So what do you think? What are your Fav Covers? I also really like Johnny Cash' Version of NIN's Hurt.

Cheers
Lisa


----------



## Luke98 (Mar 4, 2007)

I think Nirvana's version of The Man Who Sold the World by David Bowie really outdoes the original. And while I'm talking about Nirvana covers, Lake of Fire is much better by them than by The Meat Puppets, whom I never really got into...


----------



## zontar (Oct 25, 2007)

This one's like it's a whole new song of its own.

[youtube=Option]uQYDvQ1HH-E[/youtube]


----------



## Mooh (Mar 7, 2007)

This Flight Tonight, Joni Mitchell and Nazareth.
Carol, Chuck Berry and The Stones.
Crazy, Willie Nelson and Patsie Cline
D'Yer Mak'Er, Led Zeppelin and Sheryl Crow
Thank You, Led Zeppelin and Duran Duran
Hey Hey What Can I do, Led Zeppelin, Chris Thomas King, Hootie And The Blowfish
Little Wing, Hendrix, SRV, Sting

...and a brazillion more.

Peace, Mooh.


----------



## kw_guitarguy (Apr 29, 2008)

I actually heard John Mayer's Free Fallin' this morning, and thought it was fantastic!!

Embedding the Youtube vid won't work for me...so here's the link

http://www.youtube.com/watch?v=7wJ-VPqFzy0&feature=related

~Andrew


----------



## Diablo (Dec 20, 2007)

I luv the way JP re-did that song. The orig didnt have much impact on me.

Other covers that I think surpass the original:
Bon Jovi- Levon (Elton John)

George Michael- Somebody to Love (Queen)

Zakk Wylde- Come Together (Beatles) I know its blashemy, but i think he's a lot more soulful and tasteful in not using a SINGLE PINCH HARMONIC!
http://www.youtube.com/watch?v=WT8ez972VuY

Skid Row/Motely Crue Live- Rock and Roll (Led Zeppelin). These guys vocals make Plants sound thin and weedy. http://www.youtube.com/watch?v=EmmyDYXa36A

Zakk Wylde- Helll aint a bad place to be (AC?DC) http://www.imeem.com/eddobie/music/...ociety-hell-aint-no-bad-place-to-be-acdc-cov/

Zakk Wylde- Missippi Queen (Mountain) Warning Bad recording- http://www.youtube.com/watch?v=BejH...48AD7F99&playnext=1&playnext_from=PL&index=34


----------



## bagpipe (Sep 19, 2006)

[email protected]! I'll be the first to admit that I'm not a fan of Mr Wylde, but I"m not hearing anything in any of those thats an improvement over the original. The Beatles cover is especially brutal. (And not the good brew-tal either!).

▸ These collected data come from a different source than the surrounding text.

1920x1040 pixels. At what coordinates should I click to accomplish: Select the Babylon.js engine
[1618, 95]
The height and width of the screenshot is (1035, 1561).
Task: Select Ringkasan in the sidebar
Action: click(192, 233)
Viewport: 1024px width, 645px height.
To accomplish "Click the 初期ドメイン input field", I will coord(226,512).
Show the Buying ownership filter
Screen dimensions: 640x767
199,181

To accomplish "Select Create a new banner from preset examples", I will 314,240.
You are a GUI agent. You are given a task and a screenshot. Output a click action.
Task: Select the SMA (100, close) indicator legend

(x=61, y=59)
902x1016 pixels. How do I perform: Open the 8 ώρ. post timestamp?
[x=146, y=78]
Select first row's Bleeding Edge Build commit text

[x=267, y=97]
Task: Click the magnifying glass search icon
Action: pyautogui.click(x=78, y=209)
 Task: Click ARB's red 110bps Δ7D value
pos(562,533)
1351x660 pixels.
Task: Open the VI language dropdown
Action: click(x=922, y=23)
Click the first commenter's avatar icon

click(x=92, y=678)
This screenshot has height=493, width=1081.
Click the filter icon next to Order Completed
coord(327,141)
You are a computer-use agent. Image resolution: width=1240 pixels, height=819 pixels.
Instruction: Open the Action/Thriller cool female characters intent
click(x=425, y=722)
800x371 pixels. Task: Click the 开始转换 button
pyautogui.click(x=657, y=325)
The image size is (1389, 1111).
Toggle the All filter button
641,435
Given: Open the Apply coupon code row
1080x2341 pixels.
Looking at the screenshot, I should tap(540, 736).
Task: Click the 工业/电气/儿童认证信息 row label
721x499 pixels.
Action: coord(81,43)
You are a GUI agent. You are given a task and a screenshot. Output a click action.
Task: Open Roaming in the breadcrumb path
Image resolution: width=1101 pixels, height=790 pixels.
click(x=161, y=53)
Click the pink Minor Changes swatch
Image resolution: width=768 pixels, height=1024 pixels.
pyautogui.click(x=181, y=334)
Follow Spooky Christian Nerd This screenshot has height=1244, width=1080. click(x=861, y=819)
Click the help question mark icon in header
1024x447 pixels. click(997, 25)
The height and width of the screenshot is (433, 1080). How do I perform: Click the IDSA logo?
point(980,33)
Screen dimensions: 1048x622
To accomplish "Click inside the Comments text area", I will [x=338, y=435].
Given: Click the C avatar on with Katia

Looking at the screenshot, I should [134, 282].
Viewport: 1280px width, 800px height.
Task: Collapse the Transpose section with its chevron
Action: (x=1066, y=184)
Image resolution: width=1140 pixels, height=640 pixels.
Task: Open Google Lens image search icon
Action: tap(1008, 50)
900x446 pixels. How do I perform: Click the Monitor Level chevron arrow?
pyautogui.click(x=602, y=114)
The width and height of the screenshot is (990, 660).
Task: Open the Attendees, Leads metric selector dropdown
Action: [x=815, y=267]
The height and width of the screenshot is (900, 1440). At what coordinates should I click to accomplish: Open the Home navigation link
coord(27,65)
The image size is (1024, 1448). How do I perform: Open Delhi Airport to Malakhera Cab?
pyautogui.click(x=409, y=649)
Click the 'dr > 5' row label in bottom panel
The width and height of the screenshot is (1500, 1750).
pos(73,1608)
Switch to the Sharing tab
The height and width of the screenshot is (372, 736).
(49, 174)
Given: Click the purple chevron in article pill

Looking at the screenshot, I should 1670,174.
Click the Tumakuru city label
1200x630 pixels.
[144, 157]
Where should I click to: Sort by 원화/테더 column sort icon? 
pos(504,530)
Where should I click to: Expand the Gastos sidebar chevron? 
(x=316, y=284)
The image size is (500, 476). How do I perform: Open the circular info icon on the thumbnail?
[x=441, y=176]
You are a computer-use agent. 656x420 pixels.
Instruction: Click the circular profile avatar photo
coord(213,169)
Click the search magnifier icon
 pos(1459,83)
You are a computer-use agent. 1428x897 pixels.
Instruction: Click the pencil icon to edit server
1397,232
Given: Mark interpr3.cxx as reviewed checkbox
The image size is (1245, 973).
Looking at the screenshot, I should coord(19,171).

But hey ... one mans meat is anothers poision, right.



Diablo said:


> Zakk Wylde- Come Together (Beatles) I know its blashemy, but i think he's a lot more soulful and tasteful in not using a SINGLE PINCH HARMONIC!
> http://www.youtube.com/watch?v=WT8ez972VuY
> 
> 
> ...


----------



## Rugburn (Jan 14, 2009)

One of my favorite examples of doing a cover and making it your own, is Johnny Cash's version of NIN's "Hurt". I was never big on NIN, but it was hard to ignore the somber beauty of "Hurt". Cash's version seems to be an even starker vision. Weaving his own trials and the suffering of fellow addicts into one very powerful statement. Another honorable mention is the Rolling Stones version of Robert Johnson's "Love In Vain". The E minor chord between the D and the C makes it for me.

Shawn :smile:


----------



## mhammer (Nov 30, 2007)

Cash's version of Hurt, and the accompanying video, are two of the most moving pieces of American art of the last decade. Maybe it's not the sort of thing that someone who hasn't reached midlife yet is moved by, but for those of us who are counting down, rather than counting up, it's soul-shaker. Good call.


----------



## Robert1950 (Jan 21, 2006)

[youtube=Option]hQszoQJT0Tc[/youtube]


----------



## allthumbs56 (Jul 24, 2006)

First two that come to mind are Blinded by the Light and Mr Tambourine Man. Good to great by the original artist but live in Popdom forever because of their cover recordings.


----------



## Diablo (Dec 20, 2007)

bagpipe said:


> [email protected]! I'll be the first to admit that I'm not a fan of Mr Wylde, but I"m not hearing anything in any of those thats an improvement over the original. The Beatles cover is especially brutal. (And not the good brew-tal either!).
> 
> But hey ... one mans meat is anothers poision, right.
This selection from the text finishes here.